── Source material

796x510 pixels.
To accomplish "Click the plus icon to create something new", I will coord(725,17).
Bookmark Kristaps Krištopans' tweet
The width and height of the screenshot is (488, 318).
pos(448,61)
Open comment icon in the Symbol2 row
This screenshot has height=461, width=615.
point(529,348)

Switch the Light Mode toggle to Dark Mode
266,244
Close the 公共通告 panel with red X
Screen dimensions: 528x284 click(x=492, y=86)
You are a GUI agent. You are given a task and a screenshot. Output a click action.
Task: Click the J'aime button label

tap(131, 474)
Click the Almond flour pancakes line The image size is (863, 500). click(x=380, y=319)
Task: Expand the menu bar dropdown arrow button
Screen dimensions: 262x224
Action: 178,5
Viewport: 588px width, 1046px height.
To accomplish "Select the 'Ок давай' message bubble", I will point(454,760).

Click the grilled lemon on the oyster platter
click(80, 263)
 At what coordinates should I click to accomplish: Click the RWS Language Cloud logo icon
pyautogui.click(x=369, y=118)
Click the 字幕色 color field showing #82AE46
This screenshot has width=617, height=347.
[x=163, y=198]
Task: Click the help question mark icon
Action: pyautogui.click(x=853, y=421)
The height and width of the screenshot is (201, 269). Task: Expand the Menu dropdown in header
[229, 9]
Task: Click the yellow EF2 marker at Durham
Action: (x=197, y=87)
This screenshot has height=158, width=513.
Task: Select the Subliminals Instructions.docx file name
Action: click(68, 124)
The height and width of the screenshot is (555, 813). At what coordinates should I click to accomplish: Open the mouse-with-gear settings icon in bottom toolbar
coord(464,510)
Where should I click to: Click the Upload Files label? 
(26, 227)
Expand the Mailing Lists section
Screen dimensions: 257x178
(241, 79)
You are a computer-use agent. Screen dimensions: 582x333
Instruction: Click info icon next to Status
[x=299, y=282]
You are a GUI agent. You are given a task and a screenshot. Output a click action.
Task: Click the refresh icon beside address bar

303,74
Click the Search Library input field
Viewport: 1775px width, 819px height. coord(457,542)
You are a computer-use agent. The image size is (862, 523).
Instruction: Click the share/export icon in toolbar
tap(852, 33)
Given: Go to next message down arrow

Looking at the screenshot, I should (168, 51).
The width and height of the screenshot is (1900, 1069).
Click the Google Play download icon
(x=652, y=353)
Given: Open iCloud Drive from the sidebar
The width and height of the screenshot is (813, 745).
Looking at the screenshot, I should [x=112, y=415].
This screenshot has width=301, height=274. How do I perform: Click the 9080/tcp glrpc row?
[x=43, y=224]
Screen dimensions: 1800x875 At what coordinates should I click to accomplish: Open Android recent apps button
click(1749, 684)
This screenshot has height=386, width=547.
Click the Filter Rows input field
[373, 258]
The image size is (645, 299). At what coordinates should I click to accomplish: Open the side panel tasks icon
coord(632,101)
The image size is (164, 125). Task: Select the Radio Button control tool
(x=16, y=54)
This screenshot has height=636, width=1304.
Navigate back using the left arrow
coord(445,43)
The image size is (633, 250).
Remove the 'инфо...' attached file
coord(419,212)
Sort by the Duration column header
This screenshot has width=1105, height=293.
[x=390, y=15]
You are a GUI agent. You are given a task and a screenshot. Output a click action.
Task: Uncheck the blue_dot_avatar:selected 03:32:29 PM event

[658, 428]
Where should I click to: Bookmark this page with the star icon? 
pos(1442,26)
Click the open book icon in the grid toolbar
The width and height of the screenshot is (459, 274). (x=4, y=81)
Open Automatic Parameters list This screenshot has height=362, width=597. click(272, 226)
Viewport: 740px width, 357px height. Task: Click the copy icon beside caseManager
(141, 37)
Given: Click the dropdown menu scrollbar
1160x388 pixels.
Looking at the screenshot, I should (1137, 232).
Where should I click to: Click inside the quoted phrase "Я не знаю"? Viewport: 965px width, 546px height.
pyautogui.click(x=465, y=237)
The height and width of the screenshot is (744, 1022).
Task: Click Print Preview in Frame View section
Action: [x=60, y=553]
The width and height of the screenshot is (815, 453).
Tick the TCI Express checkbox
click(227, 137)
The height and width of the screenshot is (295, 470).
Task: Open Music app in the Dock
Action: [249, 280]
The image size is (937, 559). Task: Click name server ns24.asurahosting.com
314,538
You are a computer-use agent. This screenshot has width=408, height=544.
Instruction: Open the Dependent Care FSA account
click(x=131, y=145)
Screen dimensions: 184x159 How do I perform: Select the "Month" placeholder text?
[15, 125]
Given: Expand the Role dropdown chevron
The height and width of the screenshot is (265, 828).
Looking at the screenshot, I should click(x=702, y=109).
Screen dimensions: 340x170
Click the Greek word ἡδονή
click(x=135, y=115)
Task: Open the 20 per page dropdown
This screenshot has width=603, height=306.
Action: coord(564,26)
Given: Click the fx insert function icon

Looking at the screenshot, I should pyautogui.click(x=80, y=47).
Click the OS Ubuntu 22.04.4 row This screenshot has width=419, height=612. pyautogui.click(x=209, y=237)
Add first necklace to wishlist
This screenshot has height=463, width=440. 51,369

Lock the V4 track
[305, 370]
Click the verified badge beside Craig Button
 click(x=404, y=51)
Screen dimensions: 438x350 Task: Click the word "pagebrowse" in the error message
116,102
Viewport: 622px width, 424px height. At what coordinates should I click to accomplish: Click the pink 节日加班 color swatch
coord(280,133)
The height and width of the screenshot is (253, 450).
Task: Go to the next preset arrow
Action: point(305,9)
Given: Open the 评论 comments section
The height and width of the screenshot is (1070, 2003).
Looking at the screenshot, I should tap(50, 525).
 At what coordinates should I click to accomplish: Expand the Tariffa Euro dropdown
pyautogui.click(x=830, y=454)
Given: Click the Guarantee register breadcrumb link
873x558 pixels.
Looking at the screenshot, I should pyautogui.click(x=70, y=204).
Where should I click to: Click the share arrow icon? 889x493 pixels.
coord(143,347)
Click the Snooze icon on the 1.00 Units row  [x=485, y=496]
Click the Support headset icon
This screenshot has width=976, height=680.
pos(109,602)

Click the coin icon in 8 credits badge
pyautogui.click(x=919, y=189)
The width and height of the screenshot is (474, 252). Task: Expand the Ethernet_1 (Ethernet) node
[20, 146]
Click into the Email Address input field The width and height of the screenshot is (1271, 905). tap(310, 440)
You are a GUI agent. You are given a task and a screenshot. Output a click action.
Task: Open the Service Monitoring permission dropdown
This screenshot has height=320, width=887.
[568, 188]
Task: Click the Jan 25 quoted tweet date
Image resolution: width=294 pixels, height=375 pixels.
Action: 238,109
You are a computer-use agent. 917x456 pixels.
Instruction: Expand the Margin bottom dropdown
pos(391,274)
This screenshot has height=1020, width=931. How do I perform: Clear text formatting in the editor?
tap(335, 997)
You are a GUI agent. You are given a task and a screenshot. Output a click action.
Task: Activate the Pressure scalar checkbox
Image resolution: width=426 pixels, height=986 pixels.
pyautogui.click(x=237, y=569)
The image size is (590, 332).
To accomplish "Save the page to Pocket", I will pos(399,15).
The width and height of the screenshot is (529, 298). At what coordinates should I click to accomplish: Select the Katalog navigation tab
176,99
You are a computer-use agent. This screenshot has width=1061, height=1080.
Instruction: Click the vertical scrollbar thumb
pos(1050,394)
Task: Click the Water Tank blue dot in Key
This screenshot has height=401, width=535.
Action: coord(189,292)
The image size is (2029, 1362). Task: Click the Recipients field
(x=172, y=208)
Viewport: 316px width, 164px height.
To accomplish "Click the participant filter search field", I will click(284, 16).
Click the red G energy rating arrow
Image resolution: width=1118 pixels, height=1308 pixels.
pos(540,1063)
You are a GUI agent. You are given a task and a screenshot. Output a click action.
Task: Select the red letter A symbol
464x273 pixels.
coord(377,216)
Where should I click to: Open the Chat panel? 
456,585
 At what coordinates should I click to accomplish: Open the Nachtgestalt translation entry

────

(Exercise details):
Look above for the line holding "This screenshot has height=401, width=535." and the line holding "Viewport: 316px width, 164px height.", then output exactly those two lines and every line between them, nothing more.

(Solved problem):
This screenshot has height=401, width=535.
Action: coord(189,292)
The image size is (2029, 1362). Task: Click the Recipients field
(x=172, y=208)
Viewport: 316px width, 164px height.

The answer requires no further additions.